__Work instructions__
Starting at the line that contains "Screen dimensions: 1060x645", print each line exactly through the end of the listing. Skip any pictures and add nothing.

__Dataset entries__
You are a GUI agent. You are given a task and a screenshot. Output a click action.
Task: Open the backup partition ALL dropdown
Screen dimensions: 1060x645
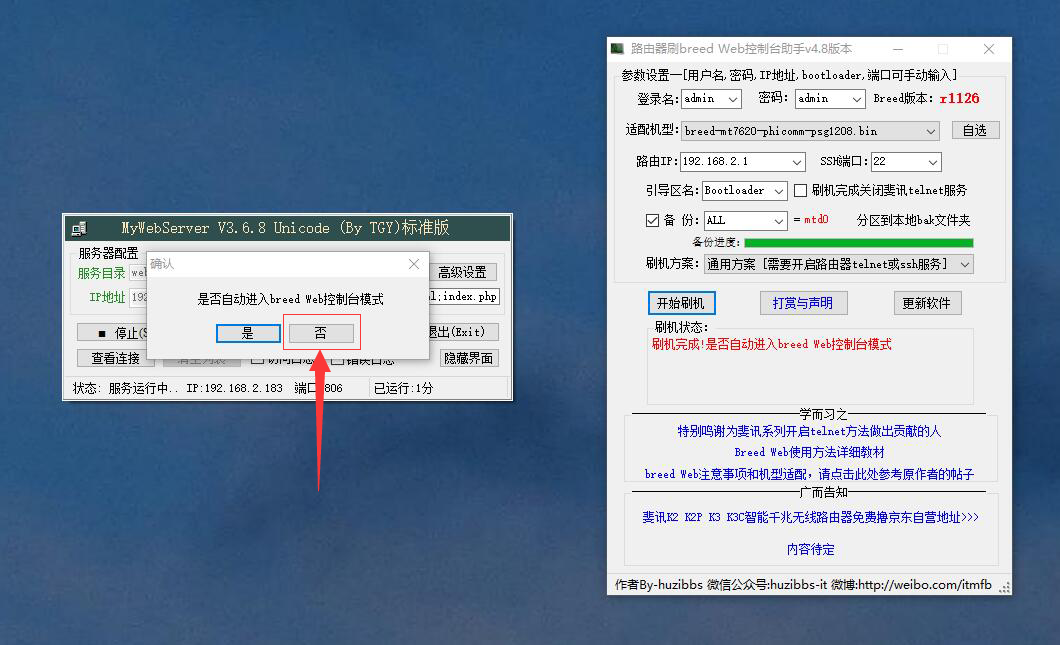coord(778,220)

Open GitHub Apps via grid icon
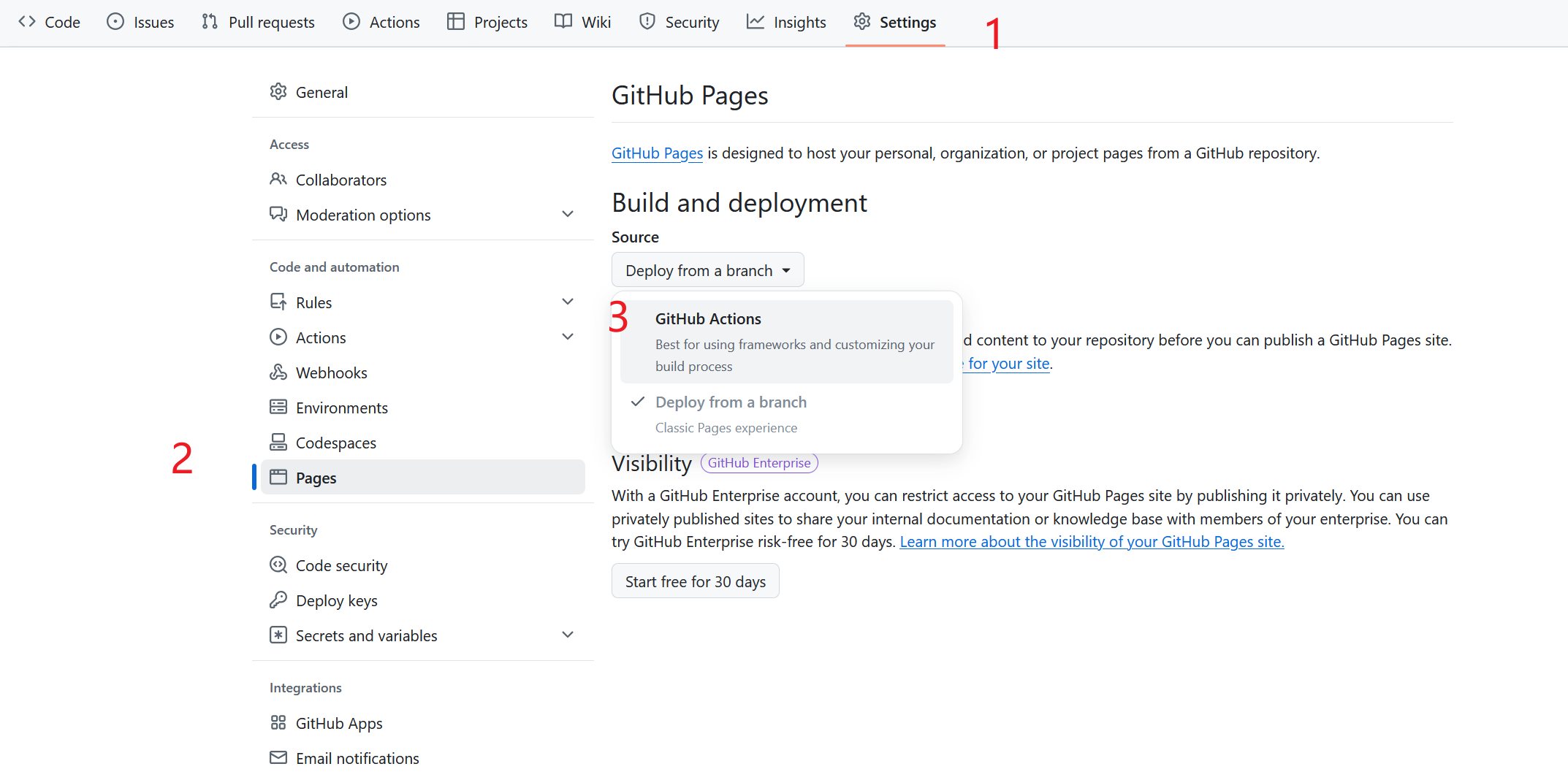point(278,723)
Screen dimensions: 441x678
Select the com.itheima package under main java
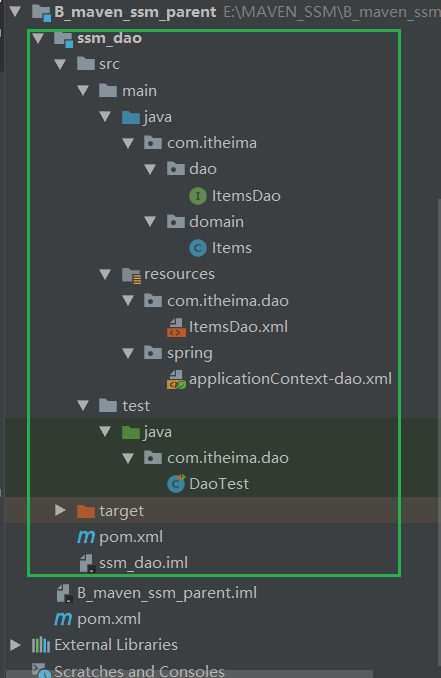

__Reply to the exercise__
Screen dimensions: 1060x645
coord(778,220)

Open GitHub Apps via grid icon
point(278,723)
Screen dimensions: 441x678
Select the com.itheima package under main java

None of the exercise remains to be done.